Now.......it was a success....but it was not without its trials......There was a point early in the day that the comments were right there...bubbling to surface .....but thank God for the Holy Ghost because in keeping them back I was able to have a good talk with a good friend.
Because I chose to listed with a spiritual ear instead of a frustrated fleshly ear.....I was able to minister to her and her to me.....we share a common problem...between us 9 kids.....all but four of them old enough to know better. The conversation strengthened our bond. However, had I listened to my flesh and allowed the frustration to talk it could have been very bad....you remember what they say about assumptions.....well my flesh wanted assume the reason for her lack of communication early in the day.....But thank God I kept my trap shut and my emotions under submission to the spirit.

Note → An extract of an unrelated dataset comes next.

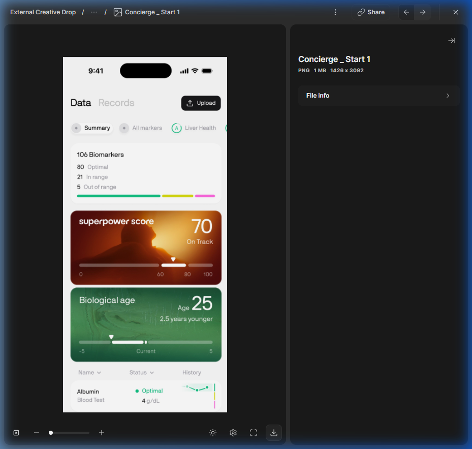The width and height of the screenshot is (472, 449).
Task: Open External Creative Drop breadcrumb
Action: (x=43, y=12)
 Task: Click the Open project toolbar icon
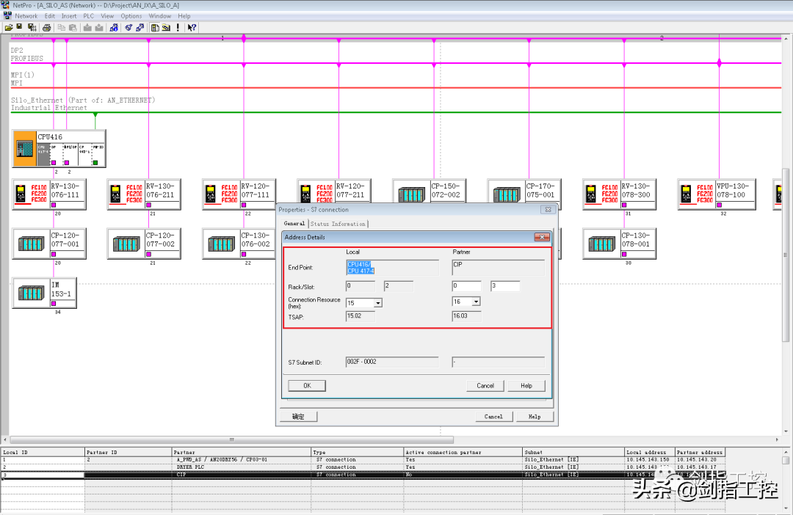tap(9, 28)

I am still struggling with something that happened later in the day...in keeping my mouth shut or my fingers still...its an online thing. I want to respond to the dig...because I am assuming its personal....but it may not be....so I will be quiet until the Lord tells me otherwise. At this point a response would do nothing but satisfy my flesh......not my intention...so I will refrain and listen.
I tend to be a very open person about my thoughts and hang ups...so its a challenge for me to allow others to live in denial or bondage. I am very honest about the fact that I can be a snob....but I have a friend that calls it reverse snobbery.....I don't want to be....and once I get comfortable and get to know you....I'm really not. I just don't like to get to know people.....because of me...not them. I have a friend that is so outgoing and greets people and puts all that she has into it (I LOVE you Ms Fran:)) I so wish I had that gift and it is a challenge for me because EVERY role in my life requires that I be outgoing and introduce myself...blah blah blah.....

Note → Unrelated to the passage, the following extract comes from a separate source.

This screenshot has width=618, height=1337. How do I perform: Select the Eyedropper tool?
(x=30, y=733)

1. Children's Ministry Director....this is where I really should be more outgoing...and I am getting so much better...really I am. My struggle here is double fold......people often look at me crazy because of their own racial issues...so it seems when I stick my neck out there and I am extra charming ...I am still that white girl...not all.....but it just takes one to make you retreat and have to start over again the next week. The other issue is me being a woman...many people...ok...men....not any of my wonderful brothers.....but other men have issues with women in leadership roles. But if they were honest...would they really want to the leader over a group of 153 children, 25 teens,and 35 adults....I think not.

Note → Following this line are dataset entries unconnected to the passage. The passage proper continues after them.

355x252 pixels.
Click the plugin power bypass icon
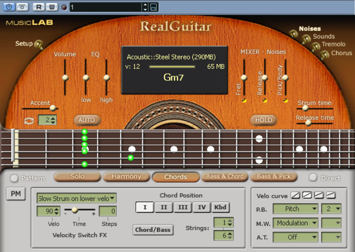[9, 7]
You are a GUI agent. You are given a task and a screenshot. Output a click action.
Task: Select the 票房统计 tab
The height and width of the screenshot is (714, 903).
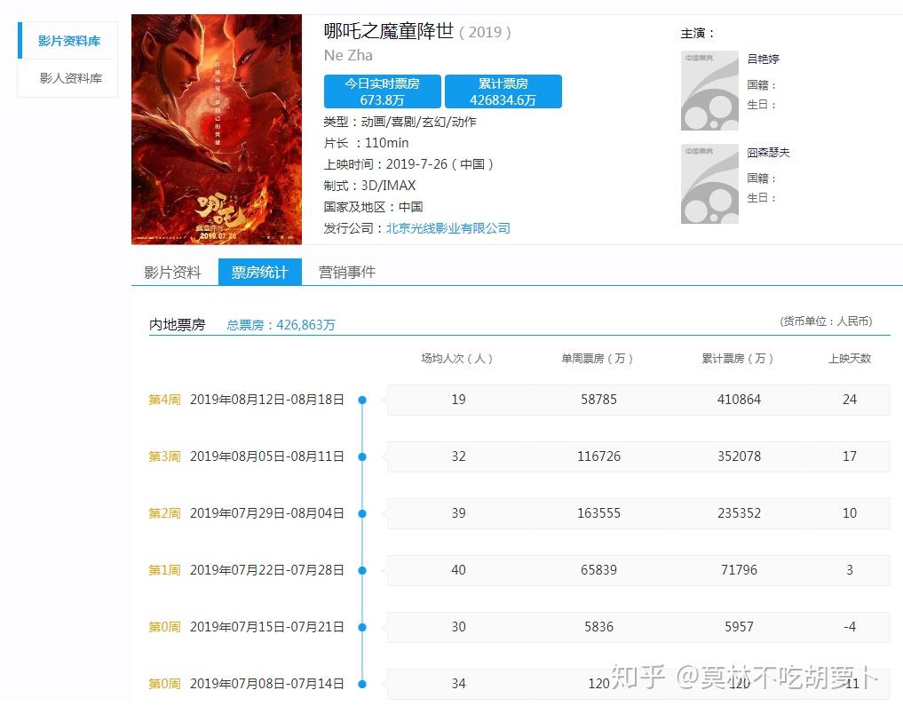coord(259,273)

2. The wife of a Senior Chief.......so not a role I am comfortable with.....but only because of other peoples preconceived notions of what senior enlisted spouses are like. I do not feel comfortable at command functions....because I don't fit in...I feel bad and should probably be more involved....I get lectures from Obie about all that I can offer the ladies in the FRG...but I just can't put myself out there....Navy Wives have issues...that i have long outgrown. Now, you may say I am being judgemental....to which I agree.....not all wives have issues.....but the energy it takes to wade through the group to find the ones that don't is to much for me at this point. I have learned to make my friends according to their hearts and not their husbands rank. You may also say that alot of my friends are the same rank as my husband...well that's because we kind of grew up together and the ones who are new friends that are the same rank is because we are the same age and at the same stage of life. I mean come on could you see me hanging out going to the mall and the club...with my belly button pierced? This is not to say I don't have friends that are younger than me...but that's different because they were a gift to me from God...and they are my sisters....I didn't have to wade through the BS to find them...God blessed me with them.
3. The Director of the preschool...this is the role I feel most comfortable...once people realize that I am not a stuck up white chick...which takes them about 10 minutes..then the shock on their face at my down to earthness is kind of nice. I am comfortable here so ....I really don't have reservations about opening up and letting people get to know me. But they expect a woman to run a preschool...so there is no me being a female issues there. I love what I do and I can deal with being outgoing here better than other places....maybe because children are my business...my life's calling.
OK...well... I am glad this turned out to be about me and not the issue from yesterday......I will look at the beam in my own eye:)
1 comment:
I definitely need to see about getting that beam out of my eye, and I thank you for my wisdom when I let my words bubble to the surface when they shouldn't have even been a thought. I appreciate you so much!